On Monday 20 February 2006 01:16, Rick Langschultz wrote:
Through an intriguing article on Slashdot I have read
that ipods are
now being used for things other than audio. They are being used to
obtain data from a computer, and computer network obtaining business
documents and such in seconds.
One way to make ReactOS a safer operating environment is to use a
virtual encrypted file system that would restrict the copying of
files to any usb, or network device via an encryption algorithm. So I
propose a VEFS that would restrict this. The VEFS would disallow the
passage of documents to any removable device unless the user has
permission to archive them, which would be the "a" attribute. The
VEFS would make use of two AES encryption algorithms which would
encrypt the file's contents. One being a key another a lock, however
the user must provide a password to unlock and decrypt the files.
This would allow the user to unlock the files, only if they have the
password. This would also allow users to secure their personal and
corporate data.
Any ideas?
At this point there could always be another filesystem flag. From recent
traffic I think that ReactOS might wind up with something other than FAT or
NTFS as a base filesystem.

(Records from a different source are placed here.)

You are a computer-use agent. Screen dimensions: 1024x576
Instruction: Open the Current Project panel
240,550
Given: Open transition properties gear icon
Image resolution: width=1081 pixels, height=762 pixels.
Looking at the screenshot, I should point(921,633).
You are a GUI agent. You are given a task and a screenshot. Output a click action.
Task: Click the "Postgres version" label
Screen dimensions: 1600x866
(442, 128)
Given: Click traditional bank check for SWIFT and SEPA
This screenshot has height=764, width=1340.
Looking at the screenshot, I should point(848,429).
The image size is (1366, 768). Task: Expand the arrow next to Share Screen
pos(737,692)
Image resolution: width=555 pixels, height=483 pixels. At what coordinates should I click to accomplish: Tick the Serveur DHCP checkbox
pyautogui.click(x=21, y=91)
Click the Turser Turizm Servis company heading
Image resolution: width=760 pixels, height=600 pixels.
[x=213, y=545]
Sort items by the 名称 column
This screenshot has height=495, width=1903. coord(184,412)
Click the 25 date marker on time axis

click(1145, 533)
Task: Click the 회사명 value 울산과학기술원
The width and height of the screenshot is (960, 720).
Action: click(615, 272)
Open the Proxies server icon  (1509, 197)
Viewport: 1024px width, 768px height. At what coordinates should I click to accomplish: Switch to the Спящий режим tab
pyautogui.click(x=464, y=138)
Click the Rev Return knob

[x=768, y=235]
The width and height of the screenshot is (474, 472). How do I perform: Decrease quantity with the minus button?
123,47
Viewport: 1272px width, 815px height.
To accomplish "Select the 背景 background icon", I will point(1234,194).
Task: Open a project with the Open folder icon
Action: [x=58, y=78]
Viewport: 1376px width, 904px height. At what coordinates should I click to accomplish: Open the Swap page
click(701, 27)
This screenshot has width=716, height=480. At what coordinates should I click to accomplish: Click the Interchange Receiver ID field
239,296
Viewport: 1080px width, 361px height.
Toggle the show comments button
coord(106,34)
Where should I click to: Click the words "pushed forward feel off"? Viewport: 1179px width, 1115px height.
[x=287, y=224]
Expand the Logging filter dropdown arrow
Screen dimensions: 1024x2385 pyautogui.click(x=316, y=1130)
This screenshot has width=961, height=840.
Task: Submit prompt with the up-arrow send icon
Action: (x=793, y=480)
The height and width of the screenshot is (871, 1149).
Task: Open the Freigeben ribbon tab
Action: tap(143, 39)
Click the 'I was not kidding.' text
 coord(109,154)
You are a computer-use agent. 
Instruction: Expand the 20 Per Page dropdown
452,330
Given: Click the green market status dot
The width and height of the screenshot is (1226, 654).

Whether it winds up with something like Ext3+Posix
ACL's or a custom brewed filesystem is up to whoever is doing that work, but
one could have an ACL on files for that permission or, in the case of the
custom brewed filesystem, an actual permission in the filesystem.
Truly, though, I'd suggest ReactOS try to implement an NTFS driver, since NTFS
already has the capability (as of the Win2000 version) to seemlessly compress
or encrypt single files, directories or entire drives.